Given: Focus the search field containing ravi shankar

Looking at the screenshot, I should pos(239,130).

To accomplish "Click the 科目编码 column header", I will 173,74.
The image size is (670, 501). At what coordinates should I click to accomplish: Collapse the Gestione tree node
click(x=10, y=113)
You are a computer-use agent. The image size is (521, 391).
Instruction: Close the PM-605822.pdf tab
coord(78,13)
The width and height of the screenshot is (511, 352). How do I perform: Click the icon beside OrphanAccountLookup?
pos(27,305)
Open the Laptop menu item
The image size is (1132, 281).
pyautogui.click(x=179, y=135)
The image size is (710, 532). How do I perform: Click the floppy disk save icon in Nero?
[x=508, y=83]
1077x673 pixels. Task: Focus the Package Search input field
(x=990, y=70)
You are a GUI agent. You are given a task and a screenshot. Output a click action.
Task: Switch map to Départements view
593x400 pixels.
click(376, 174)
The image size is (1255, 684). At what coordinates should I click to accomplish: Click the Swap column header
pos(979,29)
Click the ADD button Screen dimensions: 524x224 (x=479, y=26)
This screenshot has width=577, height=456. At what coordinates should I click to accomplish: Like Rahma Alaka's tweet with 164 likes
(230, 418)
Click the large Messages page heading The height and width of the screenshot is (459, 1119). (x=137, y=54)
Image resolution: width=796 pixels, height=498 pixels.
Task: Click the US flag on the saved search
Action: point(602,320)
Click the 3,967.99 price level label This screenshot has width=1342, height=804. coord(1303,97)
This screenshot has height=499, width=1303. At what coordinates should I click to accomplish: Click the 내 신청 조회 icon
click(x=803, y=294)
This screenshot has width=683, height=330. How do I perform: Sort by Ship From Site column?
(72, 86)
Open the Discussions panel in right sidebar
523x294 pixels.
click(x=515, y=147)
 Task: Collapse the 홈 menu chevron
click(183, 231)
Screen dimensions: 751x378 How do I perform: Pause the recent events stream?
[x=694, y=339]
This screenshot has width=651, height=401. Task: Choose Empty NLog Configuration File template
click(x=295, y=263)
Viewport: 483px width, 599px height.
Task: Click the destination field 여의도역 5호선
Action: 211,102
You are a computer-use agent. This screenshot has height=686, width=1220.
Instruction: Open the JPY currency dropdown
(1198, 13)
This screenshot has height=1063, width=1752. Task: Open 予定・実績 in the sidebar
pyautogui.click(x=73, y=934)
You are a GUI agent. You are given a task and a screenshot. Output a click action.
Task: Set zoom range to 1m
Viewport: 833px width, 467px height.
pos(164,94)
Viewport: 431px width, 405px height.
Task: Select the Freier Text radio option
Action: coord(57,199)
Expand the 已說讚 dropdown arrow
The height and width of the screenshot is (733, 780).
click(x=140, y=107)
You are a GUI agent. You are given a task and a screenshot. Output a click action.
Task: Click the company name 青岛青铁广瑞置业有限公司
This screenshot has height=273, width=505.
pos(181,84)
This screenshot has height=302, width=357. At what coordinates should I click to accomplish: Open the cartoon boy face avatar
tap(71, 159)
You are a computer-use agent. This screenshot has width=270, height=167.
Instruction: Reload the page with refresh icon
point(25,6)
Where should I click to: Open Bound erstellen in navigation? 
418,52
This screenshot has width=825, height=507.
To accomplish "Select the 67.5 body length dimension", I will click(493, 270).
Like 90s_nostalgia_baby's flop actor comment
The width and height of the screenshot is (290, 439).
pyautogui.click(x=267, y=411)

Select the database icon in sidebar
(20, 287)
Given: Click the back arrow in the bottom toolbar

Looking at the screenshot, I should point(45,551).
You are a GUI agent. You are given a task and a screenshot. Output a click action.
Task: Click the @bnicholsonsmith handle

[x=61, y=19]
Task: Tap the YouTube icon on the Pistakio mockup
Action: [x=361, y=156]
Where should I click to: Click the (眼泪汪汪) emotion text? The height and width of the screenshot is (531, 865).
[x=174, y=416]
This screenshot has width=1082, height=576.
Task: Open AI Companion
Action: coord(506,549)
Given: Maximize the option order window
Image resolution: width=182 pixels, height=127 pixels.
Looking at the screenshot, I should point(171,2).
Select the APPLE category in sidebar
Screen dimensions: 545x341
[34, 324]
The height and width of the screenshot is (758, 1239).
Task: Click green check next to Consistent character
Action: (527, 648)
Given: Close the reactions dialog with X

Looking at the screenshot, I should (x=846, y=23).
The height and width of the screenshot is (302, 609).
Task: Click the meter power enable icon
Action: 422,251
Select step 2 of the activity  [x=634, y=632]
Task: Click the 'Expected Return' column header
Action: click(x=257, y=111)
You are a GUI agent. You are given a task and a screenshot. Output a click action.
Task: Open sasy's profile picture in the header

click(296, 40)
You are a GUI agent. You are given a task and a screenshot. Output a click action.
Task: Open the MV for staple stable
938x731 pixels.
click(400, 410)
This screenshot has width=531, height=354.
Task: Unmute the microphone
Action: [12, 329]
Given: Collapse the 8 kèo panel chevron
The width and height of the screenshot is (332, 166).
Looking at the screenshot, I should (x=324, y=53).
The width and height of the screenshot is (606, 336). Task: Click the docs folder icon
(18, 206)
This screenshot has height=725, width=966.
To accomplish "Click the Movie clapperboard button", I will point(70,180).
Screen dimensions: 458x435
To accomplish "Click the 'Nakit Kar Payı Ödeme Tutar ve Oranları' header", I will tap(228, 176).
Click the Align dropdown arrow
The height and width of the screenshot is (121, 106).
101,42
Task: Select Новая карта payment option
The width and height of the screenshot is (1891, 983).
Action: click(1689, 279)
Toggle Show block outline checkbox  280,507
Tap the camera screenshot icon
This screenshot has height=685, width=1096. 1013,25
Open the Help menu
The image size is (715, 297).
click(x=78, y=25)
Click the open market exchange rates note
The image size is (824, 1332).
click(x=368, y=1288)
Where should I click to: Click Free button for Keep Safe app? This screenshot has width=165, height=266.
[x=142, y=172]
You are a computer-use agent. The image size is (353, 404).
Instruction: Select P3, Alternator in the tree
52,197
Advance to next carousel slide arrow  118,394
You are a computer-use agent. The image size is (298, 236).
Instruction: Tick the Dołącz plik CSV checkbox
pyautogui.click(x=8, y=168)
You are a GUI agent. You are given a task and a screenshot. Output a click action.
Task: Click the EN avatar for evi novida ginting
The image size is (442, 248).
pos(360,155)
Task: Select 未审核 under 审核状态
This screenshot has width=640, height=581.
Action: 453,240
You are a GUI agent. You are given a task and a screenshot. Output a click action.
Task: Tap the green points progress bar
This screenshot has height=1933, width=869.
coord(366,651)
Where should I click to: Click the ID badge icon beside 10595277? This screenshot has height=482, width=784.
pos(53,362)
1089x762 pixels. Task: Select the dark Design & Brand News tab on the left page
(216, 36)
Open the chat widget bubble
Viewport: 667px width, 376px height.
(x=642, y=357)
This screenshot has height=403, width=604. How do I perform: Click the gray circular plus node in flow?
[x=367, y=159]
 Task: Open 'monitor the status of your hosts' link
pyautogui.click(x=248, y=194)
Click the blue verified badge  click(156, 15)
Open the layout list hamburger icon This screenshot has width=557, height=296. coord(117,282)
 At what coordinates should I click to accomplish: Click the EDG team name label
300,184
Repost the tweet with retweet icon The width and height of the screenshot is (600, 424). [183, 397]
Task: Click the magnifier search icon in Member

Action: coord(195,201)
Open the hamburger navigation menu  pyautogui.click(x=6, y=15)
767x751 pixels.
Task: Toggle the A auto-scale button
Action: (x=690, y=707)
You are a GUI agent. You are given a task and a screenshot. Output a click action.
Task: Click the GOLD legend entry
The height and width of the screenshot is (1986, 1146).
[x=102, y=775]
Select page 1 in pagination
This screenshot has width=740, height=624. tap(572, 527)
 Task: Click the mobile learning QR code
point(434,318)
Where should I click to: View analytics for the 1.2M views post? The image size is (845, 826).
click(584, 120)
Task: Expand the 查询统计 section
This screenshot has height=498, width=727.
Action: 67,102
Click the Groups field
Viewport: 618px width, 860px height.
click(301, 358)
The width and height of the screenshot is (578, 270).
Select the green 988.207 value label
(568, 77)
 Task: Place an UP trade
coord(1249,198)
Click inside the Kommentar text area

> [EXERCISE REQUIREMENTS]:
Nothing before the line holding "The height and width of the screenshot is (1986, 1146)." belongs in the answer. Repeat that line and the rest of the listing exactly.

> [ANSWER BOX]:
The height and width of the screenshot is (1986, 1146).
[x=102, y=775]
Select page 1 in pagination
This screenshot has width=740, height=624. tap(572, 527)
 Task: Click the mobile learning QR code
point(434,318)
Where should I click to: View analytics for the 1.2M views post? The image size is (845, 826).
click(584, 120)
Task: Expand the 查询统计 section
This screenshot has height=498, width=727.
Action: 67,102
Click the Groups field
Viewport: 618px width, 860px height.
click(301, 358)
The width and height of the screenshot is (578, 270).
Select the green 988.207 value label
(568, 77)
 Task: Place an UP trade
coord(1249,198)
Click inside the Kommentar text area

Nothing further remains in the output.